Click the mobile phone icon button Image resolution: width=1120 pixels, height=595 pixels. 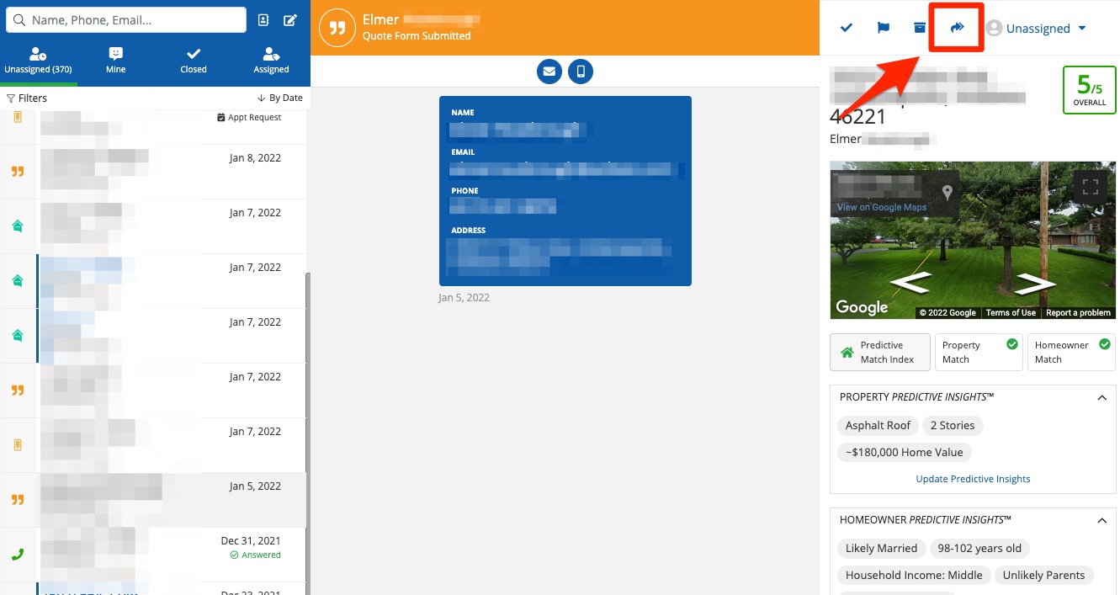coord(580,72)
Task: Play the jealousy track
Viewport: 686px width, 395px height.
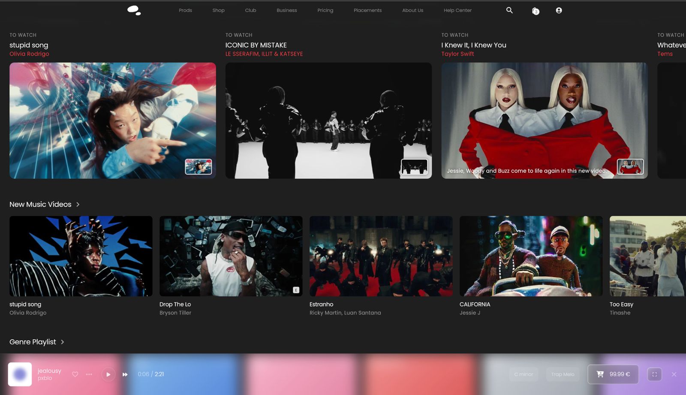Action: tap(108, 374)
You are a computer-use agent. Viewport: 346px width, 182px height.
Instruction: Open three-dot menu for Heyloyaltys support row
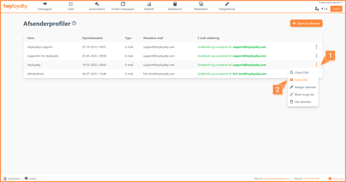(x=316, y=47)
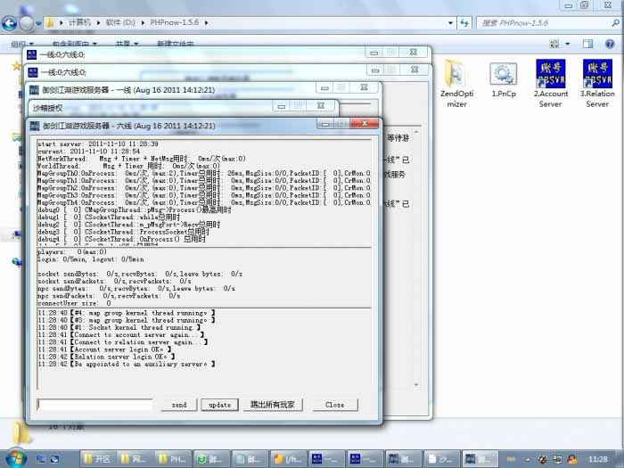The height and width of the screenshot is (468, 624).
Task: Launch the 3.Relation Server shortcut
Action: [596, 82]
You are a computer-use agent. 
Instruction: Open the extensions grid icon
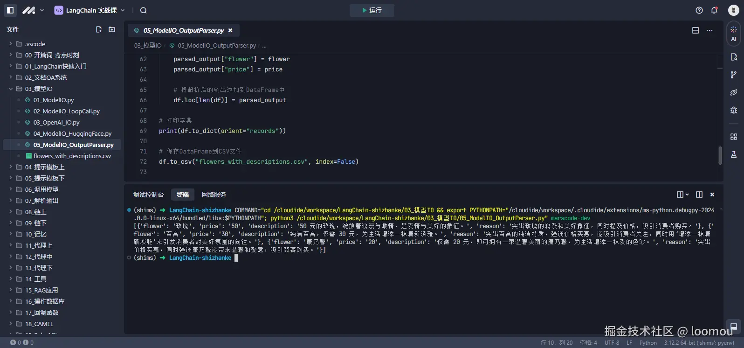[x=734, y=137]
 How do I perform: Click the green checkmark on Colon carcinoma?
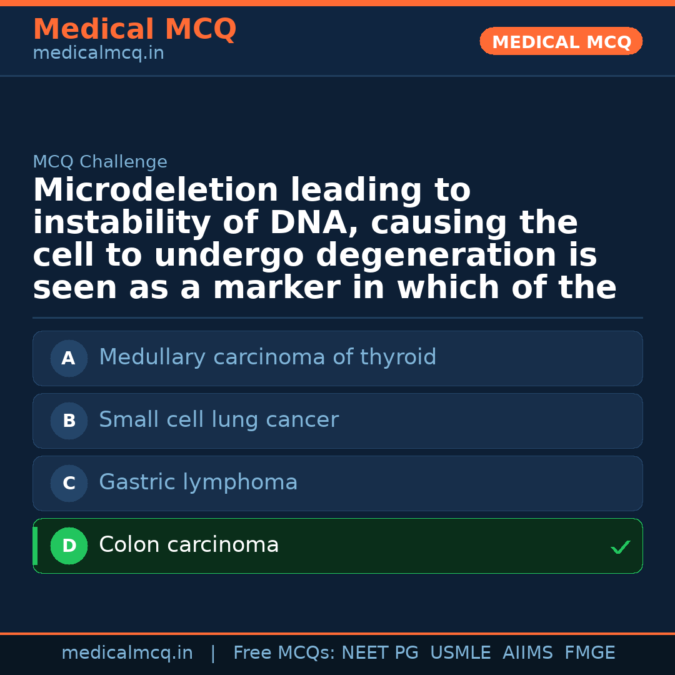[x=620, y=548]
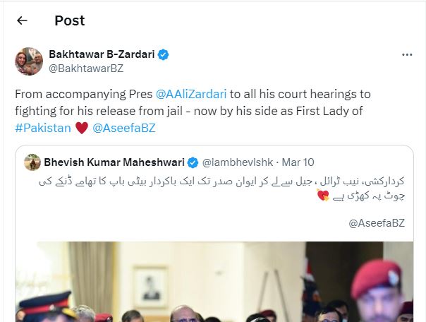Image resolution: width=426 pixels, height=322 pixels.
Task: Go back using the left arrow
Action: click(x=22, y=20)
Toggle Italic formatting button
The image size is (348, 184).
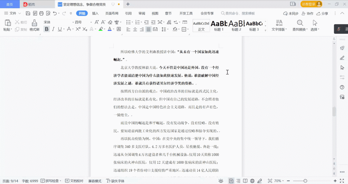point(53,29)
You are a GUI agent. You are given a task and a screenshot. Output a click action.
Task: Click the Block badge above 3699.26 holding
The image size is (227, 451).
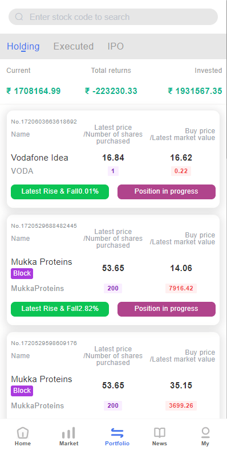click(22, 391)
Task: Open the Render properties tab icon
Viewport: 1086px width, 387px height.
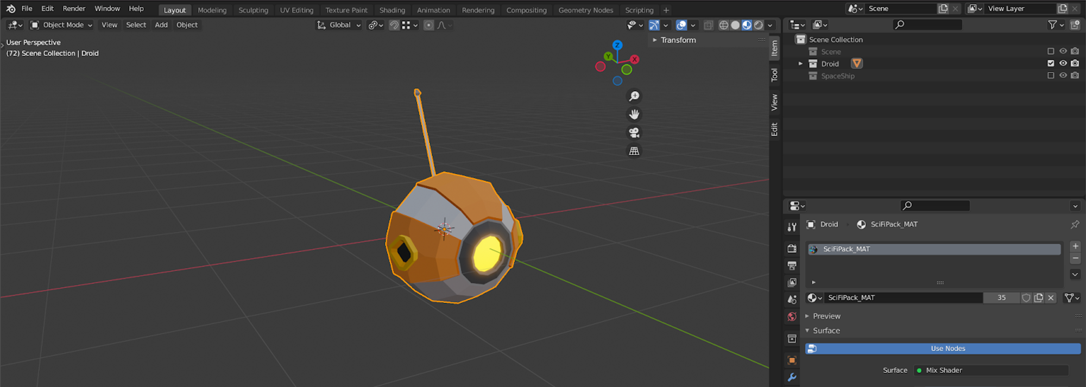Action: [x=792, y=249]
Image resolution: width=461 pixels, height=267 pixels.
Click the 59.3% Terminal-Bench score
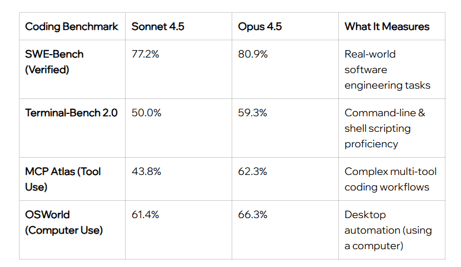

************

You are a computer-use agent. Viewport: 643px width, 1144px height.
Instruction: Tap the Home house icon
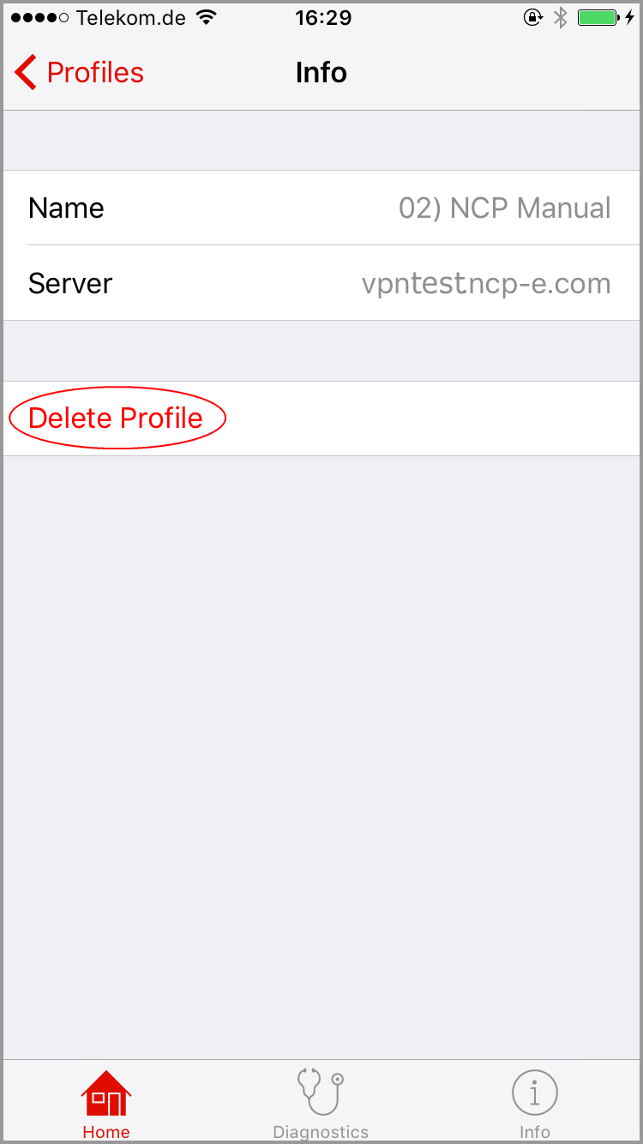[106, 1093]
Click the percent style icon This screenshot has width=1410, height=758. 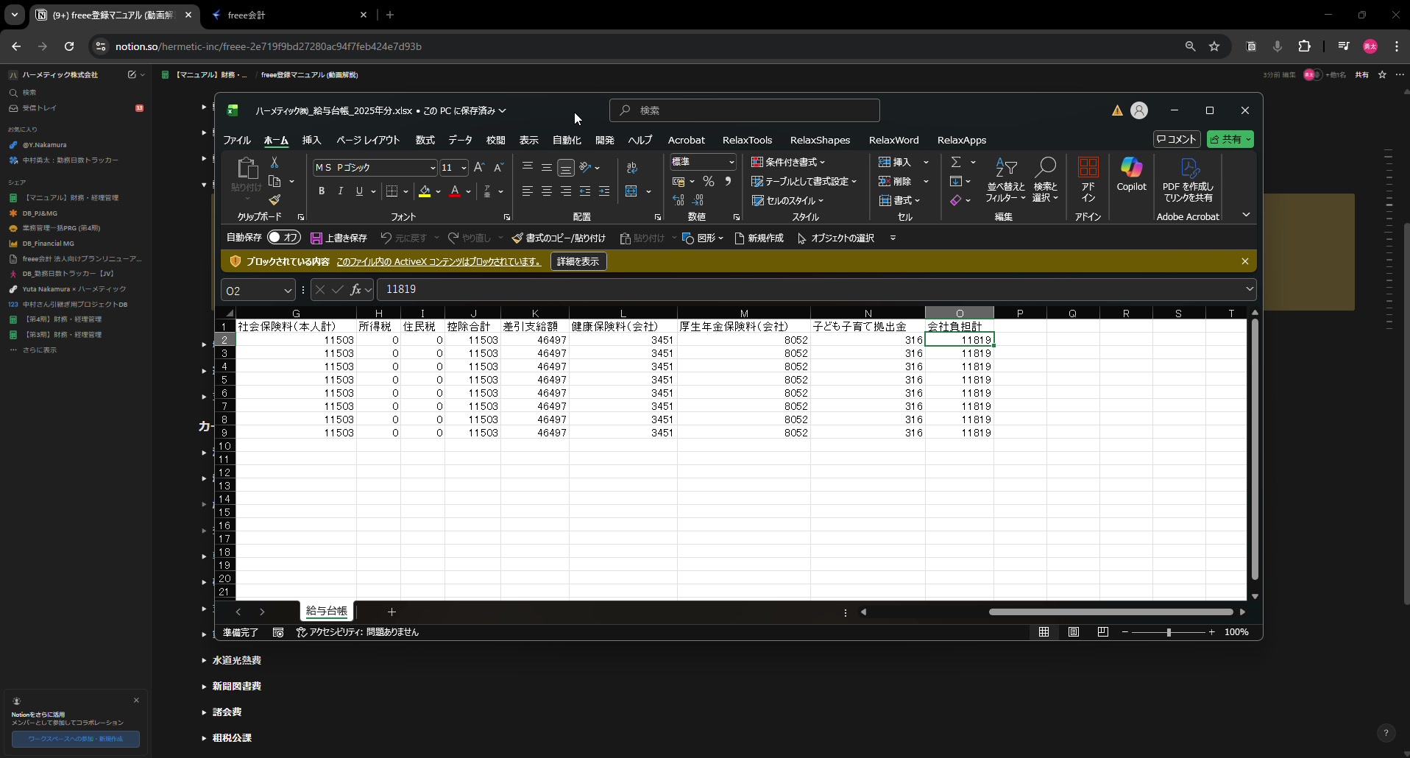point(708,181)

************

_TASK BRIEF_
Where a line in the records above contains the string "agent", copy that line.

_WORKED SOLUTION_
You are a computer-use agent. Viewport: 346px width, 182px height.
You are a computer-use agent. 
You are a GUI agent. You are given a task and a screenshot. Output a click action.
You are a computer-use agent. Viewport: 643px width, 1144px height.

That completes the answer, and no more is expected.